■ Exercise: The word "Given" marks the lines you need; copy each of them from the data.
[[ Records supplied open ]]
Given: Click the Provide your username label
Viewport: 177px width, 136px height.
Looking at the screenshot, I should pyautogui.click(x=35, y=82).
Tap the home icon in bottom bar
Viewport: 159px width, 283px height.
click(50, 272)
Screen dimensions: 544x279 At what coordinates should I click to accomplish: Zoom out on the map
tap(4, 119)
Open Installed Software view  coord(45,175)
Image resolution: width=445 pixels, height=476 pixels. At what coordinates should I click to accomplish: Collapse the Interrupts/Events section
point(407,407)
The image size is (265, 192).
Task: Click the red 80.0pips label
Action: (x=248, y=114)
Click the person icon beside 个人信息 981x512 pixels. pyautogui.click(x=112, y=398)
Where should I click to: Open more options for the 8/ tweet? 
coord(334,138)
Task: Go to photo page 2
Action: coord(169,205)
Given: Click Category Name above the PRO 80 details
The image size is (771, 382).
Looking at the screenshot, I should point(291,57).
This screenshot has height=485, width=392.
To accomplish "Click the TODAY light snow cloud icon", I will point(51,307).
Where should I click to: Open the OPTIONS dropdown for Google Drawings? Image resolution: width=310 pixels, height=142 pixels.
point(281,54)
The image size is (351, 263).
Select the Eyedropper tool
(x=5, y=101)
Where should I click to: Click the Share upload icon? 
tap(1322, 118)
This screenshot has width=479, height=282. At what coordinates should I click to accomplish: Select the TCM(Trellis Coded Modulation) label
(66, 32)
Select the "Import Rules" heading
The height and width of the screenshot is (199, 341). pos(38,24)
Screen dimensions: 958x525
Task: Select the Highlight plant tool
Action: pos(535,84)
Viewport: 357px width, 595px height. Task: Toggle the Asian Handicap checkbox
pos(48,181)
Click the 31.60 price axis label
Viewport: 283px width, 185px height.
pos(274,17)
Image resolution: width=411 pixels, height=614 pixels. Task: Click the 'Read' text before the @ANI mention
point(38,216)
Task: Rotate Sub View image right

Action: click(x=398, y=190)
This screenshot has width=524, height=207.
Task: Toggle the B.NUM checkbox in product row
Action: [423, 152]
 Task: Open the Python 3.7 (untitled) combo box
[[ Records supplied closed ]]
■ Completed exercise:
Given: Click the Provide your username label
Given: Click Category Name above the PRO 80 details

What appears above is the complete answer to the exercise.